Over the past 20 years, the uneven enrollment of Black patients in clinical trials has been a blemish on an otherwise glowing survival story in multiple myeloma. Since 2003, approvals for a dozen new drugs and multiple combinations have increased median survival from 3 to 10 years.6 The current frontier includes bringing the best therapies and quadruplet combinations to frontline treatment, reaching approximately 35,780 people who will receive a multiple myeloma diagnosis in 2024.7 In the US, the Black population will be impacted at a rate 2- to 3-fold higher than the White population, according to the American Cancer Society.7
IMROZ is hardly an outlier, however. As new waves of treatments, including cell and gene therapies, push for frontline treatment status, many are being studied in far more restricted, limited means than earlier generations of biologic and small molecule medicines.
For instance, there is the PERSEUS trial (NCT03710603), which evaluated subcutaneous daratumumab (Darzalex; Johnson & Johnson) with and without the VRd triplet in patients with newly diagnosed, transplant-ineligible multiple myeloma. Black patients were underrepresented (9 of 709 participants), a statistic the trial authors acknowledged in The New England Journal of Medicine (NEJM).8
At the 2024 International Myeloma Society Annual Meeting and Exposition in September, investigators for another phase 3 study in patients with newly diagnosed multiple myeloma, CEPHEUS (NCT04751877), did not report any race-related results during the readout,9 even when someone inquired about these data during the session. The lead investigator of CEPHEUS, which is evaluating subcutaneous daratumumab with and without the VRd backbone in patients for whom a transplant is not planned, said characteristics of the 395 patients would be reported later.9
FDA Acts on a Lingering Disparity
Lack of trial diversity in multiple myeloma persists, despite criticism that started well before the COVID-19 pandemic, when ProPublica and STAT reported that only 13 Black patients, or 1.8%, were among the 722 participants in a trial that led to the 2015 FDA approval of ixazomib (Ninlaro; Takeda).10 Then, in 2017, FDA officials wrote in the journal Blood how Black patients may experience multiple myeloma symptoms, disease progression, and treatment responses differently than White patients, acknowledging that “higher enrollment of Black subjects in clinical trials would have multiple benefits.”3
The FDA authors calculated that in the 21 applications submitted between 2003 and 2017 for multiple myeloma indications, 20 of the 23 pivotal trials included data by race. Enrollment of Black participants ranged widely, from 0.5% to 19.9% of the trial population.

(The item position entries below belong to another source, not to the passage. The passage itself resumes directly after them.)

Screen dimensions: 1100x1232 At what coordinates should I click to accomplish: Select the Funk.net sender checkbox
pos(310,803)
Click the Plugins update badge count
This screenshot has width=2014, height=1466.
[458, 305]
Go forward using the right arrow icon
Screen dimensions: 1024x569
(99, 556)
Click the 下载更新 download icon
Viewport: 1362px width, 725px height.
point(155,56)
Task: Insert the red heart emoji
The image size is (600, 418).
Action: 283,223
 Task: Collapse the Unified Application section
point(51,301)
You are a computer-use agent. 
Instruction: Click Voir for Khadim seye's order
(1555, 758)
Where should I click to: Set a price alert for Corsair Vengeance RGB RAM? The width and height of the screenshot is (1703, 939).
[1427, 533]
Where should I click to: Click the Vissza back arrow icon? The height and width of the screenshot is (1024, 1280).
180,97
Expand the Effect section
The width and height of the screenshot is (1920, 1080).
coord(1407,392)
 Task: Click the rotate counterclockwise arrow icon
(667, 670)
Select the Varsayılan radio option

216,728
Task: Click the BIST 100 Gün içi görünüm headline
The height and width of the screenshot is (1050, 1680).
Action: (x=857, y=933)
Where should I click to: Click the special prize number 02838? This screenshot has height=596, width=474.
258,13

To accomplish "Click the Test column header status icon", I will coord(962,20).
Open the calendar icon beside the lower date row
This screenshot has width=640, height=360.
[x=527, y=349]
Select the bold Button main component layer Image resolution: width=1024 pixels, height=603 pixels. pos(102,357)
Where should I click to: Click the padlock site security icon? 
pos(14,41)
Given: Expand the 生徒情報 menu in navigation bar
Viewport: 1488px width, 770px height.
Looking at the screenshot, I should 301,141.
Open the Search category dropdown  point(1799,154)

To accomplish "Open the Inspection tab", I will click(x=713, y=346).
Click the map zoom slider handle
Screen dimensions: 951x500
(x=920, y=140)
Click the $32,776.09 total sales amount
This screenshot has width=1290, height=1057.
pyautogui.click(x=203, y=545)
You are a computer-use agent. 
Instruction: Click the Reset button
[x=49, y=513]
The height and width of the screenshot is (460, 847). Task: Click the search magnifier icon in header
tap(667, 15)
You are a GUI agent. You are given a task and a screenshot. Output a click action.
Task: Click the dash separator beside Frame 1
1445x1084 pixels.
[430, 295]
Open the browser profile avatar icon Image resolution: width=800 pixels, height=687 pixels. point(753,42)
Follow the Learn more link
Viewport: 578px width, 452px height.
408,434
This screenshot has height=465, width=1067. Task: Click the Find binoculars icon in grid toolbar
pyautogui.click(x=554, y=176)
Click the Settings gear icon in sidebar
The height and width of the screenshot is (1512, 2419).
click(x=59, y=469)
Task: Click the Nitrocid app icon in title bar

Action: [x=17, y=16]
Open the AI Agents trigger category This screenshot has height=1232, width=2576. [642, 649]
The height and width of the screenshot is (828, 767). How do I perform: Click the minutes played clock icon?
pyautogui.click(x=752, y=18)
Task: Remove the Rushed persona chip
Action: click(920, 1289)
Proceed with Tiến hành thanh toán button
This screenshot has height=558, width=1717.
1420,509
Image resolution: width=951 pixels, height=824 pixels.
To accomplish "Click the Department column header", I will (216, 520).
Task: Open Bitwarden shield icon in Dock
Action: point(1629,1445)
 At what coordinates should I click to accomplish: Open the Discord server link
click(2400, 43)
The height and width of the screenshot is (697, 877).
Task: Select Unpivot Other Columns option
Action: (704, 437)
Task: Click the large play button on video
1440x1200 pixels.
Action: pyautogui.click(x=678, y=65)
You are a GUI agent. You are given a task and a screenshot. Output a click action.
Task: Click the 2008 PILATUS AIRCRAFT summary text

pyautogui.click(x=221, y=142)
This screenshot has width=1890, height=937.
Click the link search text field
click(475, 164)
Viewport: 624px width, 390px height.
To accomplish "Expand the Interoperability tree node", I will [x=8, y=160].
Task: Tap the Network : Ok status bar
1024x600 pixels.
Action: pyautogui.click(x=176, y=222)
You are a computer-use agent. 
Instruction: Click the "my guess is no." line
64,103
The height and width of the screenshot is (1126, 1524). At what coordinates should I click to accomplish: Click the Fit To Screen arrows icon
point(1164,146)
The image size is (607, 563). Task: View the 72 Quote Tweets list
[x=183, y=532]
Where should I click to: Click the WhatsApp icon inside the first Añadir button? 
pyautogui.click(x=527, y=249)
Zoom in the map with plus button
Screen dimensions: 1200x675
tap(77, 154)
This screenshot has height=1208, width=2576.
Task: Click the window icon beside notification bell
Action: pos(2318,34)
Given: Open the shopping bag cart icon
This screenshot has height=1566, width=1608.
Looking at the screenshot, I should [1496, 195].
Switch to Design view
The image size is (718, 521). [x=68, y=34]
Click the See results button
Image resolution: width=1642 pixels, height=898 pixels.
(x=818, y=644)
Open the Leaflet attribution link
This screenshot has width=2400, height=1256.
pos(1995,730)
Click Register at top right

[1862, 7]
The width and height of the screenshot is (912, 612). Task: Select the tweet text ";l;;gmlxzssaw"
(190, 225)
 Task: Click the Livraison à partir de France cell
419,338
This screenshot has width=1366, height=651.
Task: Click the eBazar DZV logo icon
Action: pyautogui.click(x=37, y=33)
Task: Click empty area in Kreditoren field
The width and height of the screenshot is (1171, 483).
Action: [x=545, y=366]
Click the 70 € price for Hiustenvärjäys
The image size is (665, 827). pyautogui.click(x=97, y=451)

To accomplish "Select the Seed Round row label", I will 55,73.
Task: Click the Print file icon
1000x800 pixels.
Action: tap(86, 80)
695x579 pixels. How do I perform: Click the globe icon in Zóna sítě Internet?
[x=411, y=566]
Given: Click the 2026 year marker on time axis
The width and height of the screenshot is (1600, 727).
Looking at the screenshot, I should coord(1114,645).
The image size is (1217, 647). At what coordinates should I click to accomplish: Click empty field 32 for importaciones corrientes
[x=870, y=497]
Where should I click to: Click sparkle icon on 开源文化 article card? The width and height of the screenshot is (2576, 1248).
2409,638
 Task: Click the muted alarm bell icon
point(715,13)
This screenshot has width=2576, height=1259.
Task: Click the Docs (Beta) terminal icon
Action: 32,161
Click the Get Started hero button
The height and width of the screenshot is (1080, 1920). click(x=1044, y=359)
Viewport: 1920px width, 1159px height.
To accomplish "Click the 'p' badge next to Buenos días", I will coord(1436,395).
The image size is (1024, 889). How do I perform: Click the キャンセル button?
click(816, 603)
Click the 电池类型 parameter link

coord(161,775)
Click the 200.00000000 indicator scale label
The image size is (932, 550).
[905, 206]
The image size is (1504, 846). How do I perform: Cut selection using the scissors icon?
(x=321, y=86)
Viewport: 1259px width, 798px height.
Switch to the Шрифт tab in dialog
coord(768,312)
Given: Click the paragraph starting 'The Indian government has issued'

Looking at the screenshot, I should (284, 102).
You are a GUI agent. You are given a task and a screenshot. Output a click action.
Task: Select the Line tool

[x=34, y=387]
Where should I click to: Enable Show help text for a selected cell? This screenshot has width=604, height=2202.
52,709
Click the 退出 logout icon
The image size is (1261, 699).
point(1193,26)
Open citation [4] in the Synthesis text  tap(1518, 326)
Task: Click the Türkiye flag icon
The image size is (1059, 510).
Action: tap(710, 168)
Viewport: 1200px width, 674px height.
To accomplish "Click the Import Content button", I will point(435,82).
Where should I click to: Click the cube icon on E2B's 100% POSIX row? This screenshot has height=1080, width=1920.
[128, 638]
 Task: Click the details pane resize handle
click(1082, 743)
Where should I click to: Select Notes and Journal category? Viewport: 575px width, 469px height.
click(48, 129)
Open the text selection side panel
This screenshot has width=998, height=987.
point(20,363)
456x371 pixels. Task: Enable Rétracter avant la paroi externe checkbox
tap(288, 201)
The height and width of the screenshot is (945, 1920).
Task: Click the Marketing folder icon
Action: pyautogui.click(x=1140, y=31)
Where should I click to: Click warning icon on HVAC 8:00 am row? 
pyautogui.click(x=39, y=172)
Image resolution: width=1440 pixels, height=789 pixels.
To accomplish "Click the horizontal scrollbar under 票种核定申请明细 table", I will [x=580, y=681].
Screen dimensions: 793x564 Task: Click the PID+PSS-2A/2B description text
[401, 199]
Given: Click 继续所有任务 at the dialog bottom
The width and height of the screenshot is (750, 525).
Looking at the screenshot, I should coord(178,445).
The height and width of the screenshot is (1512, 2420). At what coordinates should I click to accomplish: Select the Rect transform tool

The median percentage of Black patients enrolled was 4.5%.3
FDA’s analysis in Blood, the official journal of the American Society of Hematology (ASH), appeared on December 7, 2017, timed to capture attention during the ASH Annual Meeting and Exposition. According to the record on clinicaltrials.gov, the IMROZ trial started the same day.11
Why trials matter. Clinical trial participation is considered at least not detrimental to survival, and in some types of cancer, it is superior to available treatments.12,13 Although the survival gap between Black and White patients with cancer has narrowed over a generation, increased trial participation is one strategy for closing it further. Since 2000, the overall cancer mortality rate ratio between Black and White individuals has dropped from 1.26 (95% CI, 1.25-1.27) to 1.12 (95% CI, 1.11-1.13) in 2020, with a corresponding decrease in absolute rate differences (51.99-17.54 per 100,000 population).14
“The idea of ensuring that there’s appropriate representation of clinical trials is really a fundamental importance, because the essence of doing a clinical trial is to demonstrate that an intervention is safe and effective in the population that will ultimately receive the drug,” said Joseph Mikhael, MD, who is a professor in the Applied Cancer Research and Drug Discovery Division at the Translational Genomics Institute; Mikhael is also chief medical officer for the International Multiple Myeloma Foundation. “I want to make sure when I have a conversation with a patient that I know that this drug is both safe and effective.”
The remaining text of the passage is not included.